Got it. I thought I could be smart but I am not. Will push in a sec.

Strangely, on my stack trace, the line numbers don't show up. It could have helped me A LOT.

proddy commented 3 years ago

Strangely, on my stack trace, the line numbers don't show up. It could have helped me A LOT.

you need to compile with -g or use build_type = debug in platformio.ini

Pablo2048 commented 3 years ago

So with the new develop the crash is gone. Unfortunately it disconnects from the broker every ~24.9 seconds. Snímek z 2021-02-25 17-14-51 ... just to make it clear - this message is sent in onConnect callback.

bertmelis commented 3 years ago

You keepalive is probably standard, 15 secs?

Pablo2048 commented 3 years ago

Yes, I didn't modified it.

Pablo2048 commented 3 years ago

The reason reported in onDisconnect callback is always 0.

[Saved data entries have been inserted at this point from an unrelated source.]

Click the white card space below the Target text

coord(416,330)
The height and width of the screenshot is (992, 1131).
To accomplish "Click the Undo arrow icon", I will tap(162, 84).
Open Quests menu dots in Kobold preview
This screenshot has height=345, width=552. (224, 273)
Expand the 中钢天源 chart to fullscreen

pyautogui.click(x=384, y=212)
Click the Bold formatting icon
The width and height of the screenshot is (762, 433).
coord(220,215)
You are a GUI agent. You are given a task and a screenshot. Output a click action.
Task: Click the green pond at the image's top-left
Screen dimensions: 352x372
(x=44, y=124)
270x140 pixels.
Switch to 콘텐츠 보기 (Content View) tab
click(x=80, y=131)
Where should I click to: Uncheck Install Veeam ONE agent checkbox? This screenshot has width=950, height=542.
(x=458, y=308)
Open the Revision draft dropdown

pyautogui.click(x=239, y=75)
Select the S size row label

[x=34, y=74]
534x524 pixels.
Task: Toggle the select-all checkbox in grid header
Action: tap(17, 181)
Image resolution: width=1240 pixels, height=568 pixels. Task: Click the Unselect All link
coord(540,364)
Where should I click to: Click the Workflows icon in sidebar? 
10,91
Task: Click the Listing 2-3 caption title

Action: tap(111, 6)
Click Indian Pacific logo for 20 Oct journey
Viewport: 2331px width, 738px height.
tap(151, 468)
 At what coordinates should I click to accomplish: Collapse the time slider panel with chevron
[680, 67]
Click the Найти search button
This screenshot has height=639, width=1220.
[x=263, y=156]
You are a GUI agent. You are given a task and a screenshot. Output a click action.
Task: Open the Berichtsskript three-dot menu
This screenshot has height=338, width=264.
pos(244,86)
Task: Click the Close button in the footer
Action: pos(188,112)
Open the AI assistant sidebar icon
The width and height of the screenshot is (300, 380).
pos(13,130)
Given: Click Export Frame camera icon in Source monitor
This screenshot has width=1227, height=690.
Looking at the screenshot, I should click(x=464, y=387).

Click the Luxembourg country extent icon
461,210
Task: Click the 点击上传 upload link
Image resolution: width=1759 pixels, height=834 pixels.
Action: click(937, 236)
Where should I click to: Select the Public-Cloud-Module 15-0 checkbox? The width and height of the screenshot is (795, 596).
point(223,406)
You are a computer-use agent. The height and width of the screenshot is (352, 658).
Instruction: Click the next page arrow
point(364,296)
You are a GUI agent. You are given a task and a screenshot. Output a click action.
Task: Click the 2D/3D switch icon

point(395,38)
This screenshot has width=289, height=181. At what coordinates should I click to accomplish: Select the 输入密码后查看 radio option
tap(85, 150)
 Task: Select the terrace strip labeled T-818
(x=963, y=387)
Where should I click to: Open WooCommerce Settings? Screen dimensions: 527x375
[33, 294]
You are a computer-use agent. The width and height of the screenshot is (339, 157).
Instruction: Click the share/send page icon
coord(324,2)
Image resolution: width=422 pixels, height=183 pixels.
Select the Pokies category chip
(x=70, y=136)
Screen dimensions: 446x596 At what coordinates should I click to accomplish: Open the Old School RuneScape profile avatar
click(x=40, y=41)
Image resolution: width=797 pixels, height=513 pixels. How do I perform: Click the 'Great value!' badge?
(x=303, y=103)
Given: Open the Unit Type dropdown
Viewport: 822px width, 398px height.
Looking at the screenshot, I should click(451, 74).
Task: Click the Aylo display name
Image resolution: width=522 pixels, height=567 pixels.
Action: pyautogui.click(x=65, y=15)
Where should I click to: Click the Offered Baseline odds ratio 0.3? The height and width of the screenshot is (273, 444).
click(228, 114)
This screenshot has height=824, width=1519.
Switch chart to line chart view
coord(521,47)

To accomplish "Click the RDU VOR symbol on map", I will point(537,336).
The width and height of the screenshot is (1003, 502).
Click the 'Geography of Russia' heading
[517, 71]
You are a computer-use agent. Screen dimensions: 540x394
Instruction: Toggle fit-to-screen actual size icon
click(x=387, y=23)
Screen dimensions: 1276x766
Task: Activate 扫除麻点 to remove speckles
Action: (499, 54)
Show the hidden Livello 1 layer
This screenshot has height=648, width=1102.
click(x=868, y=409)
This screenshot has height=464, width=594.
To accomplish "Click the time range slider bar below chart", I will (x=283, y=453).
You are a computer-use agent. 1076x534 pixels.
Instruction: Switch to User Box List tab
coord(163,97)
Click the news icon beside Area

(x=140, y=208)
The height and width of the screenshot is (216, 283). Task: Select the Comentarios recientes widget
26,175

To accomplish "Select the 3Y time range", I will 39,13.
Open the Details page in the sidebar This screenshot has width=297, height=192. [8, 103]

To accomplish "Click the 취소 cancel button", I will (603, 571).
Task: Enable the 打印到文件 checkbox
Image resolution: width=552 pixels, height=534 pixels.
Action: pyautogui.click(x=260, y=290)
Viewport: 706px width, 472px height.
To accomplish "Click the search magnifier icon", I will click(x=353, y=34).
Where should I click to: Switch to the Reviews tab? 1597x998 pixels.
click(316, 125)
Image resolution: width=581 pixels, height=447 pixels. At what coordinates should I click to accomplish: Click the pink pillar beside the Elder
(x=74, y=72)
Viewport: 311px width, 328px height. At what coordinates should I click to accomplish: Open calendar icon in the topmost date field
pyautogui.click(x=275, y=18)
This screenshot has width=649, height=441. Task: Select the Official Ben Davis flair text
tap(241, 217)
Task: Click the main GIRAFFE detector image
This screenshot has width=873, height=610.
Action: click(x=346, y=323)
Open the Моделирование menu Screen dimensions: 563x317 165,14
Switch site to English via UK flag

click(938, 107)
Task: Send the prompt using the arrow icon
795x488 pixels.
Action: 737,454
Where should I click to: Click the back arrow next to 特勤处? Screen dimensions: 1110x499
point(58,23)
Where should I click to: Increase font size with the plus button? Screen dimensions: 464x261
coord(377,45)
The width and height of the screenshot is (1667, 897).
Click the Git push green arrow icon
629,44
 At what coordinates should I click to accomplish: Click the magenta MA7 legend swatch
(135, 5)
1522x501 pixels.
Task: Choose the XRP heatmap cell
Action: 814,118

Pablo2048 commented 3 years ago

I do have some another observations. In the onConnect callback I publish to some topics like this:

    String info;

    info.reserve(512);
    info = F("{\"hw\":\"");
    info.concat(F(HW_NAME "-" HW_VARIANT));
    info.concat(F("\",\"app\":\""));
    info.concat(F(APP_NAME));
    info.concat(F("\",\"appversion\":\""));
    info.concat(F(APP_VERSION));
    info.concat(F("\",\"ip\":\""));
    IPAddress ip = mqtt_if->netif.ip_addr;
    info.concat(ip.toString().c_str());
    info.concat(F("\"}"));
    sprintf_P(buff, PSTR("%sinfo"), mqtt_if->service);
    mqtt_if->mqttcl.publish(buff, 0, true, info.c_str());
    sprintf_P(buff, PSTR("%sresetreason"), mqtt_if->service);
    mqtt_if->mqttcl.publish(buff, 0, true, ESP.getResetReason().c_str());
    mqtt_if->mqttcl.publish(mqtt_if->will, 1, true, online);

Publish to the /info and /resetreason topic seems to be ok (QoS 0), publish to the mqtt_if->will topic (it's my last will and testament topic) with QoS 1 NEVER succeed. The MQTT Explorer just logs periodic '0' writes to the last will topic, which probably goes from the broker itself. Snímek z 2021-02-25 17-36-19

bertmelis commented 3 years ago

what is this online variable?

Pablo2048 commented 3 years ago

Just character string:

static const char online[] = "1";
static const char offline[] = "0";
bertmelis commented 3 years ago

Can't reproduce unfortunately. Is your code public?

Pablo2048 commented 3 years ago

Unfortunately not yet :-( . Maybe I can publish it at the weekend (at least some version...).

bertmelis commented 3 years ago

I messed up again with the packetId. Apparently you can have the same member variable in a derived class as in a base class without any compiler warning?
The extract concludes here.